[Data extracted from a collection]
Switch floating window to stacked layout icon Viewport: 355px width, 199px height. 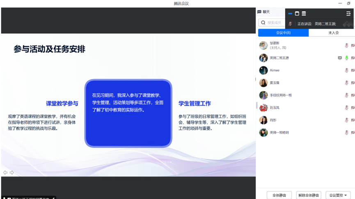click(x=304, y=14)
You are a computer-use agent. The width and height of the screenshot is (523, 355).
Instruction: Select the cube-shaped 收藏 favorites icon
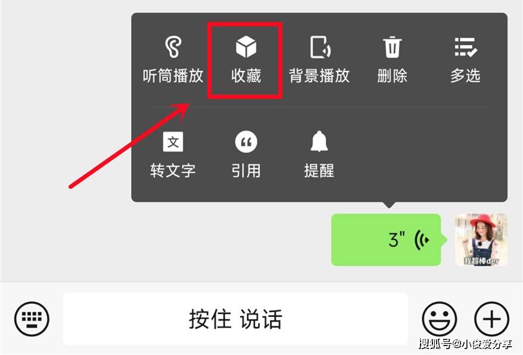(x=246, y=46)
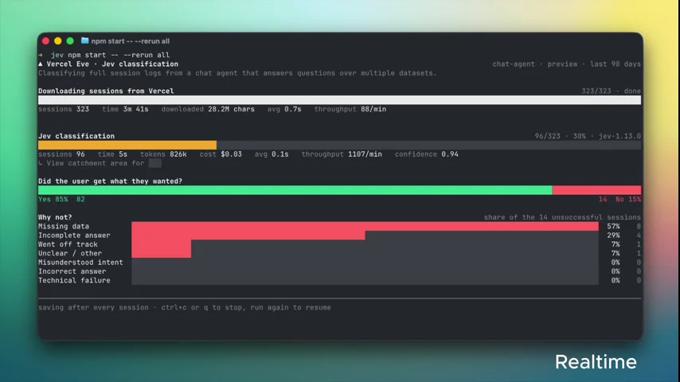
Task: Click the Vercel triangle logo icon
Action: 41,64
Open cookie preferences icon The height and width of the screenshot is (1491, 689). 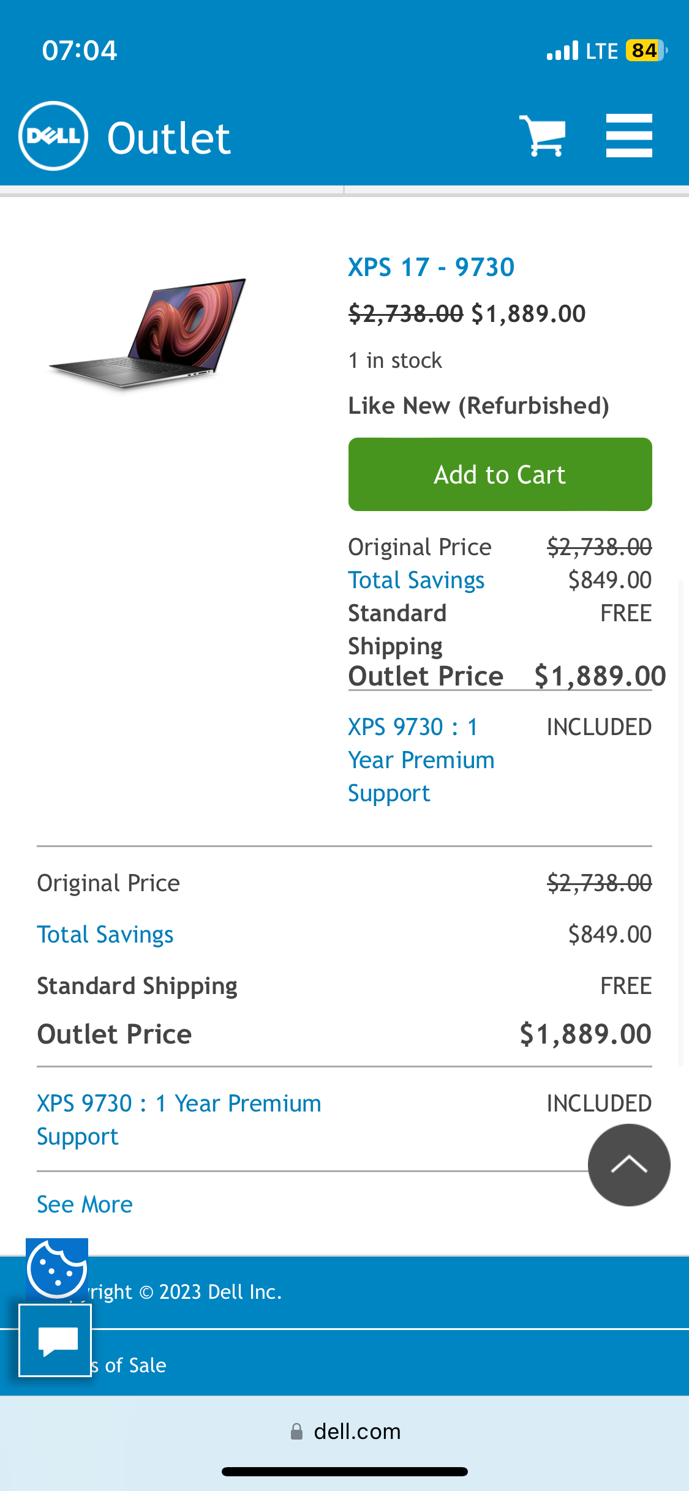click(56, 1268)
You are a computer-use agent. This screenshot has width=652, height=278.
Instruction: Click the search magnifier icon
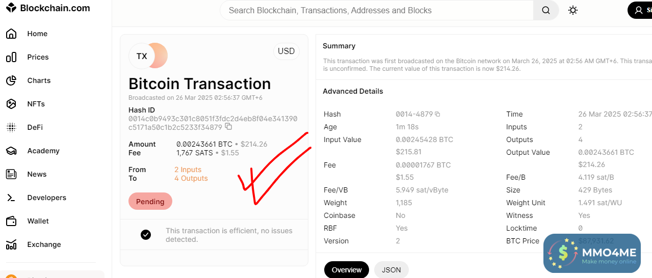pos(546,10)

BRIEF:
Now copy each line of the entries that mentions "agent".

ANSWER AREA:
You are a computer-use agent. The width and height of the screenshot is (523, 355).
You are a computer-use agent. This screenshot has width=652, height=278.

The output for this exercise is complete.